On July 23, 2012, we completed the purchase of substantially all of the assets (the “Assets”) of Donna Klauenburch and Tao Klauenburch, general partners doing business as Greners.com (collectively, “Greners”), related to the online retail business currently operated by Greners, pursuant to the terms of an Asset Purchase Agreement entered into by the parties on July 23, 2012 (the “Asset Purchase Agreement”). The Assets included equipment, finished goods, materials and supplies, contract rights, trademarks, domain names and implemented and operational components of software. In addition, the Company assumed certain of Greners’ liabilities which included Greners’ liabilities and obligations under its contracts and all express and implied warranties related to any materials supplied by Greners prior to the closing date.  Details are disclosed on Note 4.

 

In consideration for the Assets, the Company agreed to pay to Greners an aggregate of $450,000. Of the purchase price, $250,000 was paid in cash on the closing date and the remaining portion of the purchase price was paid in the form of a Secured Promissory Note (the “Note”) issued by the Company to Greners in the original principal amount of $200,000.

 

On August 6, 2012, Phototron Holdings, Inc. merged GrowLife, Inc., a Delaware corporation and wholly-owned subsidiary of Phototron Holdings, Inc., with and into Phototron Holdings, Inc. pursuant to the Certificate of Ownership and Merger filed with the Delaware Secretary of State on July 25, 2012 and effective August 6, 2012. As a result of the merger, on August 6, 2012, Phototron Holdings, Inc.’s corporate named changed from Phototron Holdings, Inc. to GrowLife, Inc. 

 

On October 22, 2012, our wholly owned subsidiary GrowLife Hydroponics, Inc., a Delaware corporation (“GH”), completed the purchase of all of the shares (the “UG Shares”) of Soja, Inc. dba Urban Garden Supplies (the “Urban Garden”) from Richard Melograno, Michael Cook, and Scott Glass (collectively, the “UG Sellers”). The effective date of the Stock Purchase Agreement was October 24, 2012 (“UG Agreement”). The UG Agreement included all of the assets and liabilities of Urban Garden which includes the inventory of the store located at 22516 Ventura Blvd., Woodland Hills, CA 91364 and various other assets. GH also assumed the liabilities of Urban Garden which were valued at $70,370. GrowLife’s CEO Sterling Scott personally guaranteed this liability.
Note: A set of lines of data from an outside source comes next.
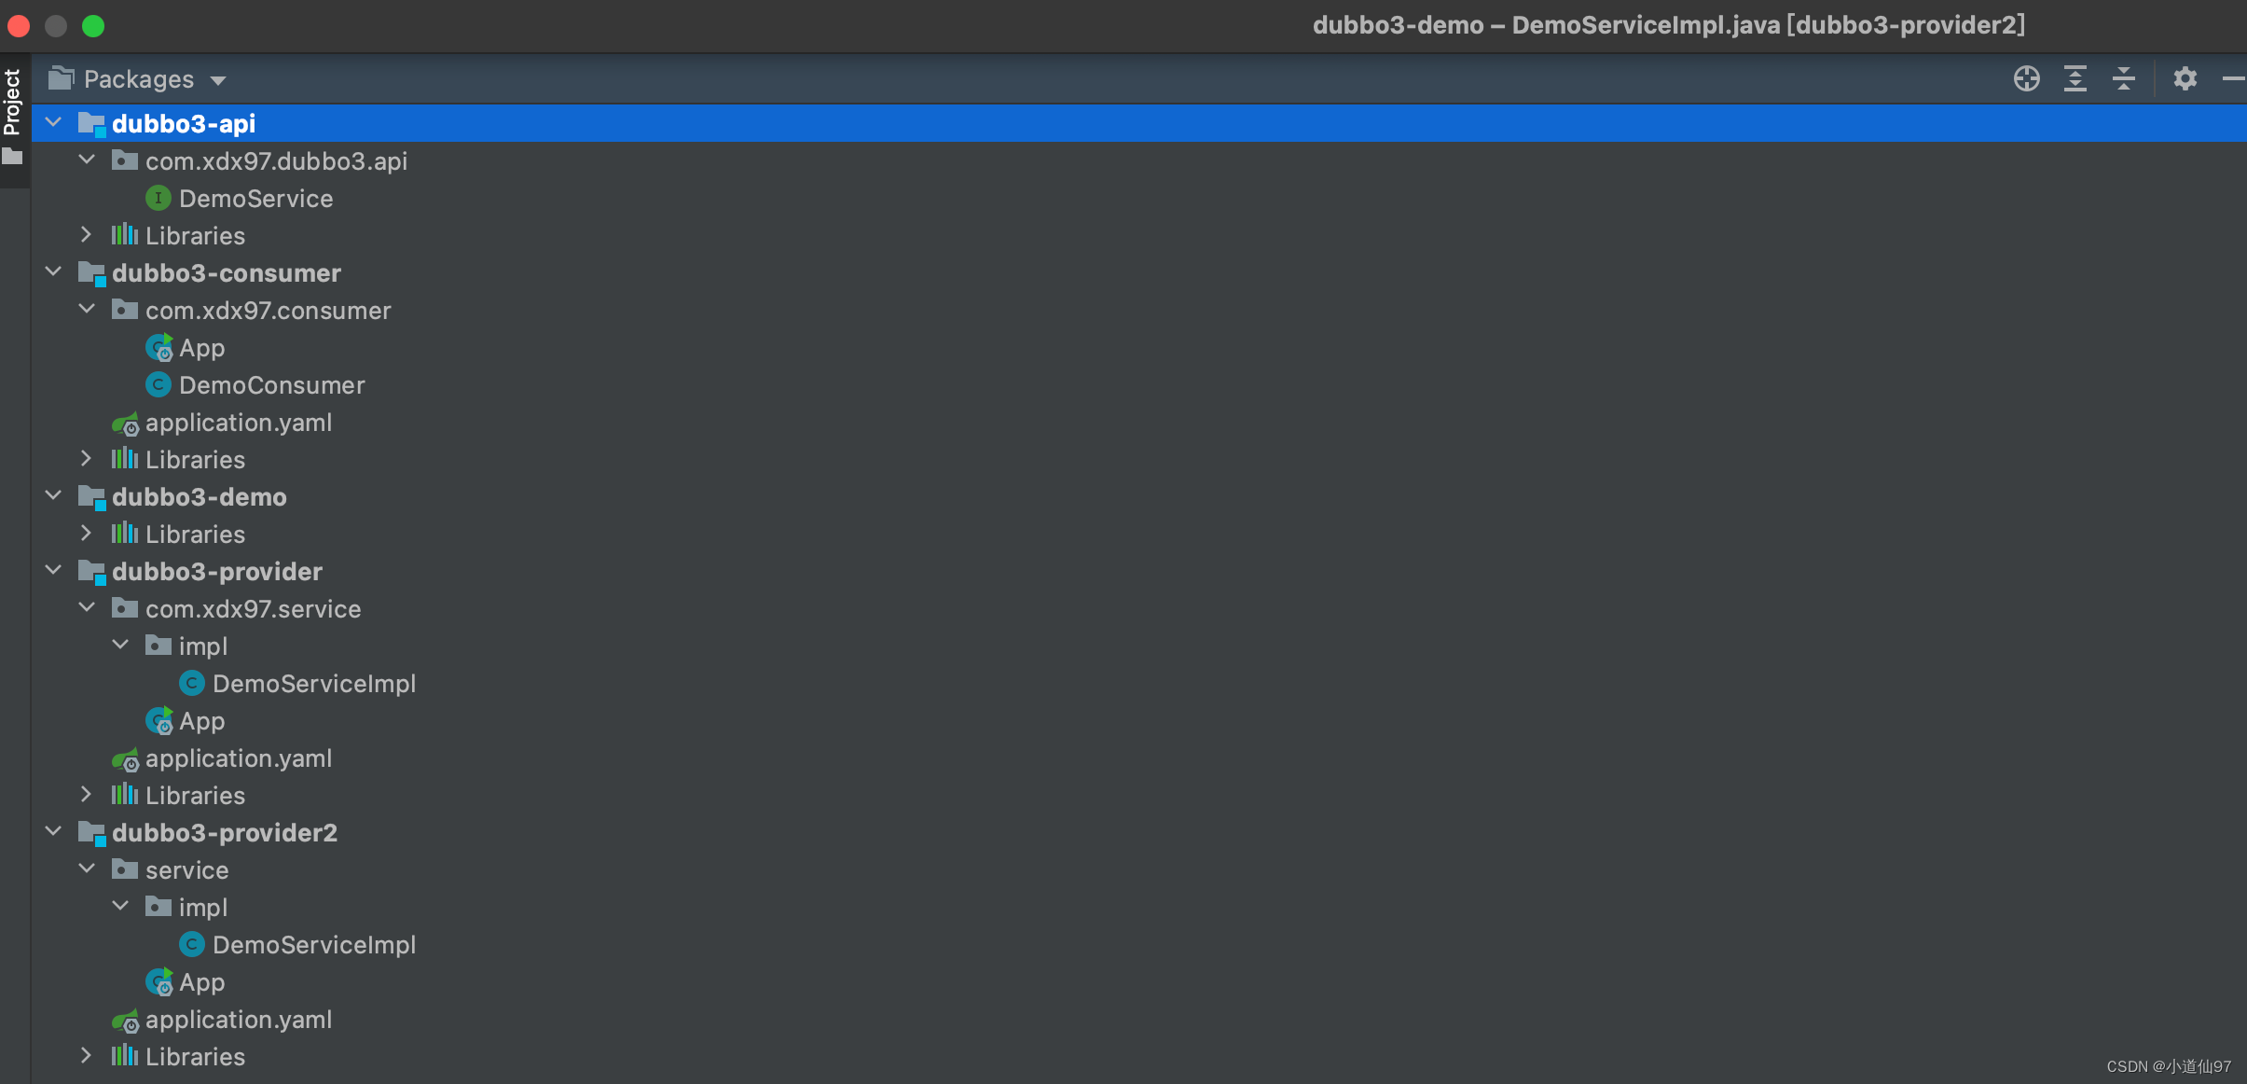Click the DemoConsumer class icon

pos(158,384)
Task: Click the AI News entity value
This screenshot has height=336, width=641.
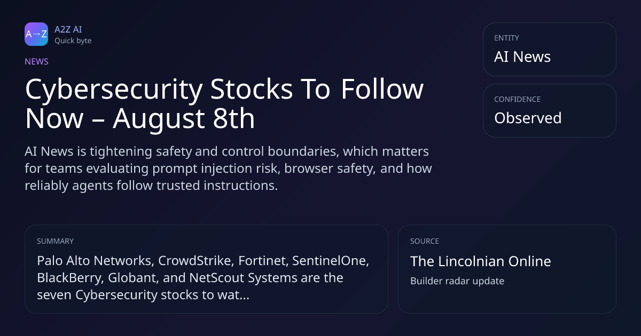Action: (x=522, y=57)
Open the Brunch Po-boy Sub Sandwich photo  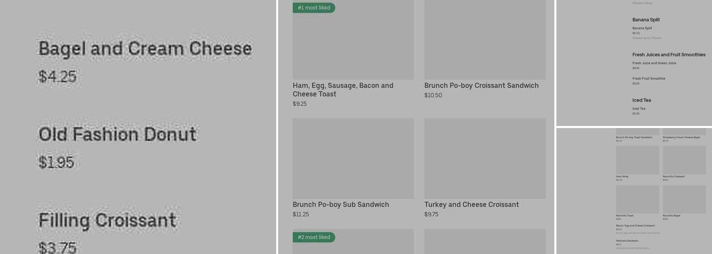(353, 158)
In consideration for the UG Shares, GrowLife agreed to pay to the UG Sellers an aggregate of 3,906,252 shares of the Company’s common stock valued at $156,250. Details are disclosed on Note 5.

 

On June 7, 2013, GH completed the purchase of all the ownership and membership interests (the “Subject Interest”) of Rocky Mountain Hydroponics, LLC., a Colorado limited liability company (“RMC”), Evergreen Garden Center, LLC, a Maine limited liability company (“EGC”) and Evergreen Garden Center, LLC, a Delaware limited liability company (“EGC II”)(collectively the “RMH Companies”). The effective date of the Stock Purchase Agreement was June 7, 2013 (“RMH/EGC Agreement”). The RMH/EGC Agreement included all of the assets and liabilities of the RMH Companies, and in specific, their four (4) retail hydroponics stores, which are located in Vail and Boulder, Colorado, Peabody, Massachusetts, and Portland, Maine. Per the terms of the RMH/EGC Agreement, GrowLife paid the former owners of the RMH Companies $550,000 in cash, $800,000 in 12% Secured Convertible Notes, and $275,000 (7,857,141 shares at $0.035/share) in shares of GrowLife’s common stock. Details are disclosed on Note 6.